Die Milosevic sind sich uneinig - und das gilt nicht nur für die Kernfamilie. "Die Sozialisten verlassen ihre Partei wie Ratten das sinkende Schiff", sagt Zoran Sekulic. Er hat Anfang der Neunziger Fonet, Serbiens erste unabhängige Nachrichtenagentur, gegründet. "Viele Sozialisten versuchen, möglichst unbemerkt in eine der demokratischen Parteien einzutreten, oder gründen eigene Organisationen, die sie sozialdemokratisch nennen." Derzeit gebe es sieben oder acht.

Angesichts eines zu erwartenden Resultats von um die 20 Prozent für die Sozialisten, eines internationalen Haftbefehls gegen Milosevic sowie Skandalmeldungen über die Verbrechen des Regimes verwundert die Massenflucht der Funktionäre nicht. "Viele Kollegen können sich nicht mehr erinnern, welche Ansichten sie noch vor einem halben Jahr vertreten haben", sagt Nebojsa P. Seit zwei Monaten beobachtet der Diplomat den Zerfall des Apparats des alten Regimes von innen - vom Außenministerium aus. "Immerhin: Vor lauter Angst arbeiten die meisten jetzt besser als vor dem 5. Oktober."

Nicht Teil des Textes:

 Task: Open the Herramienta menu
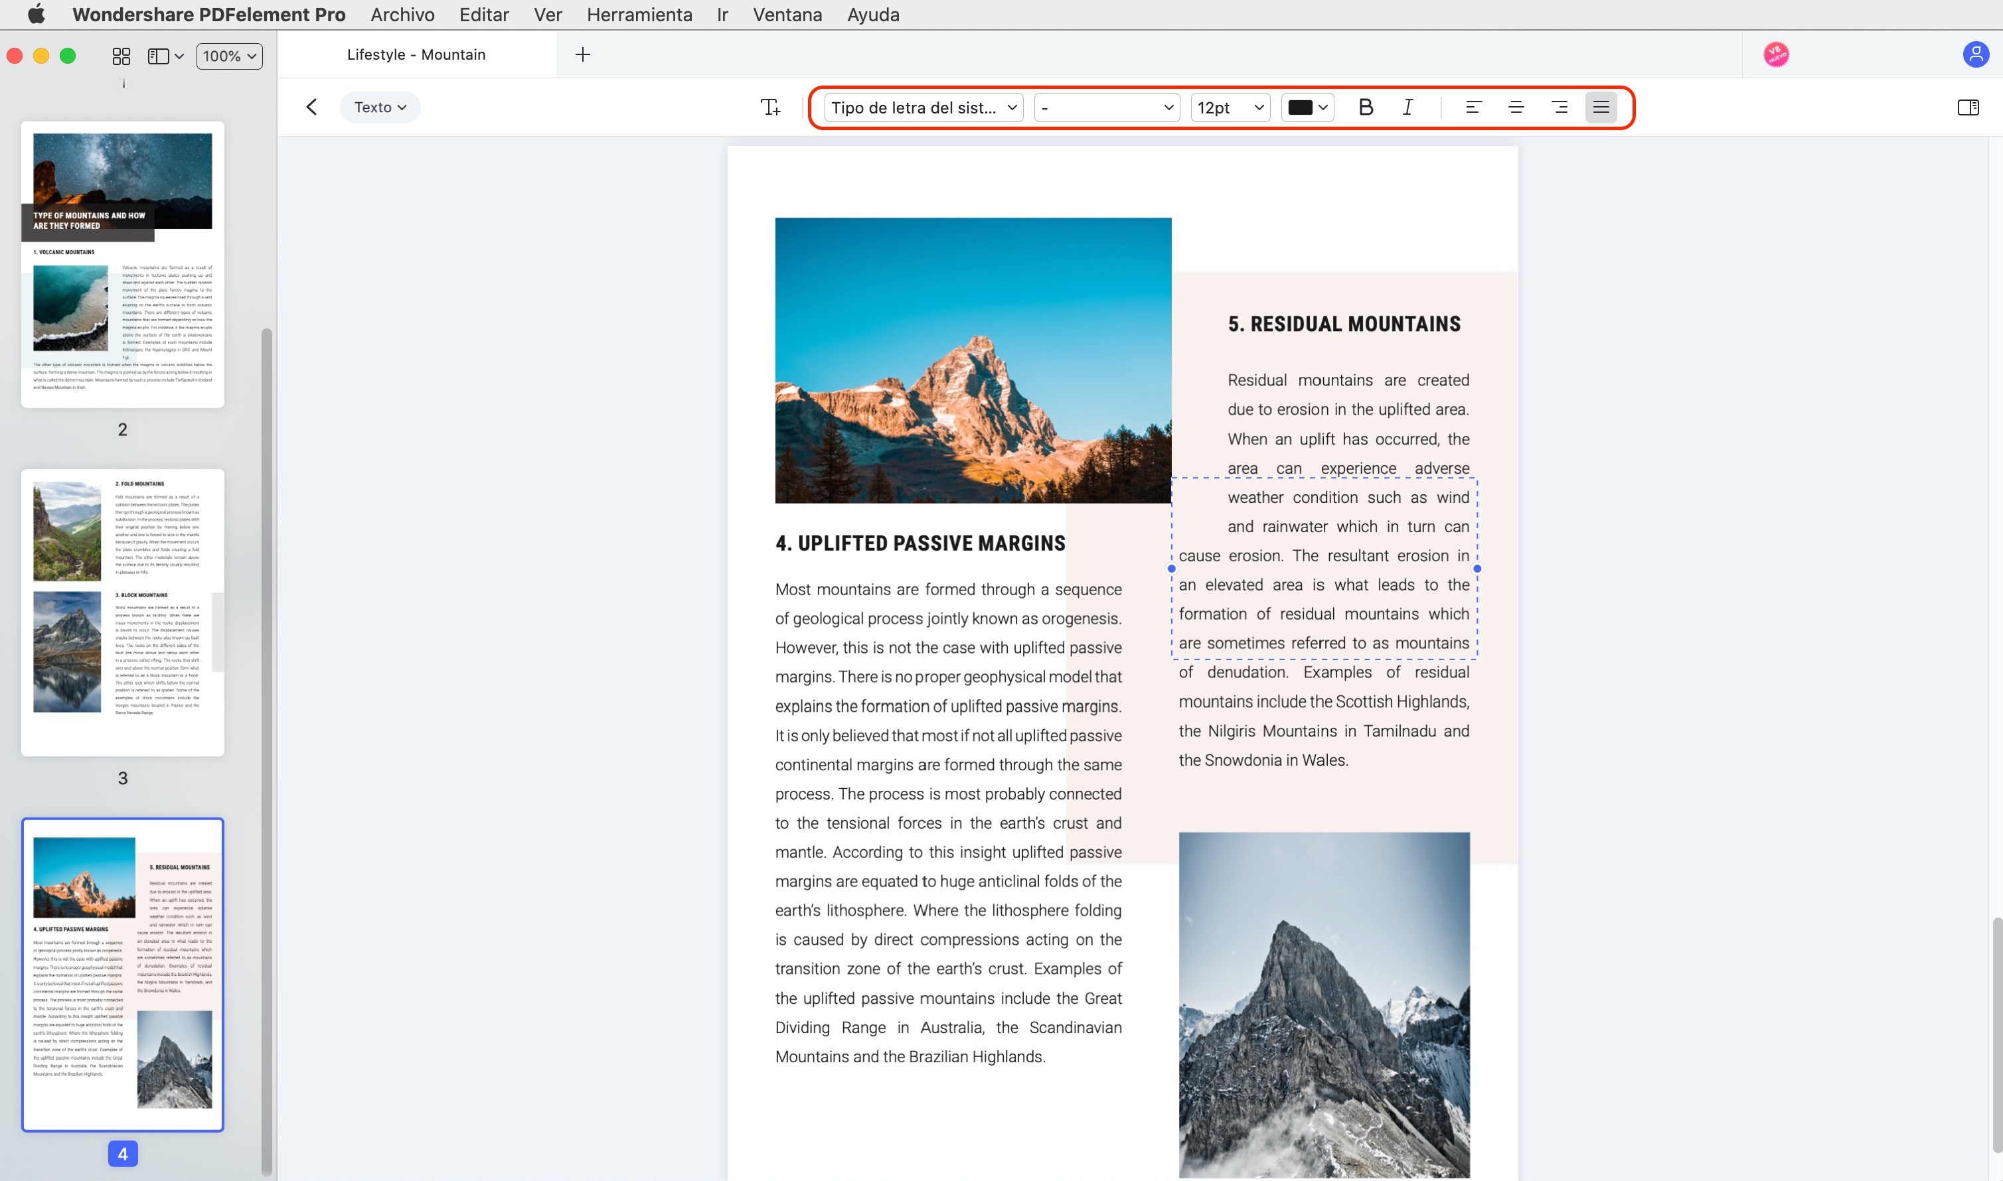tap(640, 14)
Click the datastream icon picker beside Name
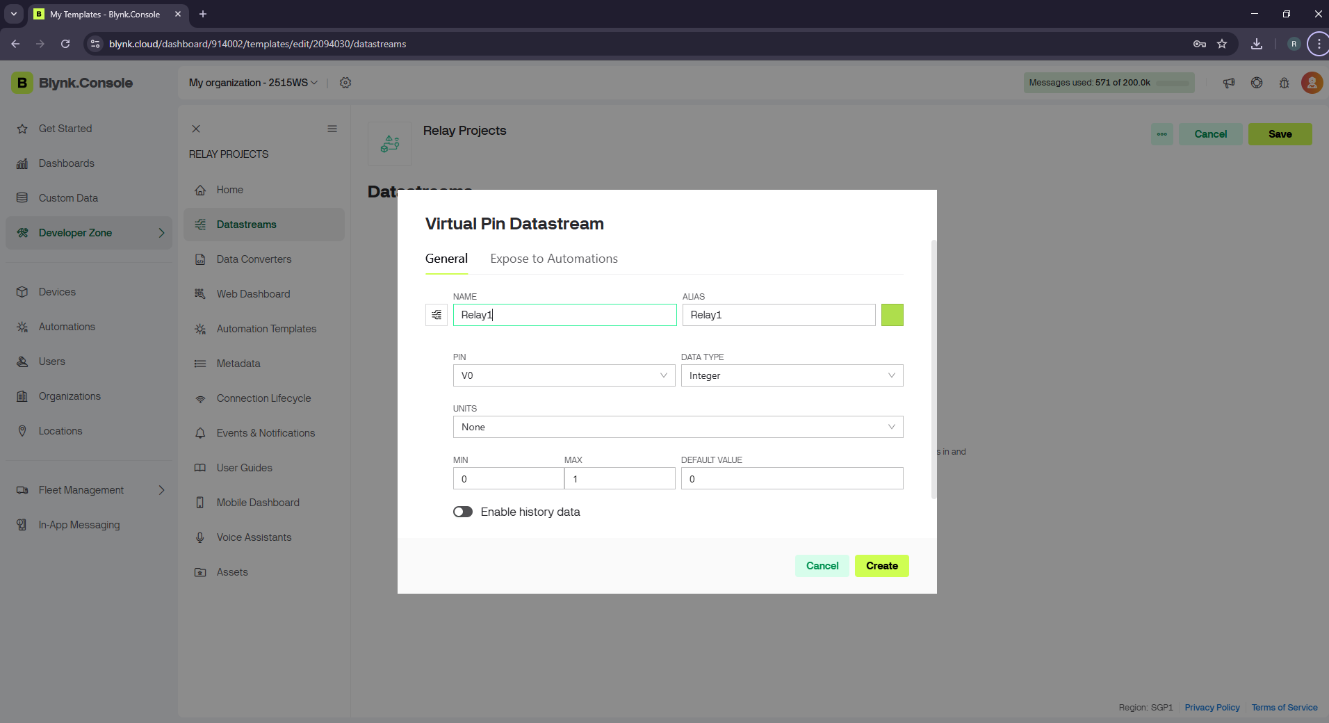The width and height of the screenshot is (1329, 723). pos(436,315)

Für die DOS ist dieser Prozess gut, aber gefährlich. "Die neue Regierung braucht erfahrene Kader, um in die Gänge zu kommen. Jedoch verändern die früheren Sozialisten durch ihre Mitarbeit die Arbeitsweise der Kader der ehemaligen Opposition." Die Folgen: Schon toben bei DOS Verteilungskämpfe. "Djindjic Demokratische und Kostunicas Serbische Demokratische Partei haben Mandate, die sie wohl gewinnen, unter sich aufgeteilt - kleinere Gruppen in der DOS haben Angst, dass nichts für sie bleibt. Der eigentliche Machtkampf beginnt nach den Wahlen."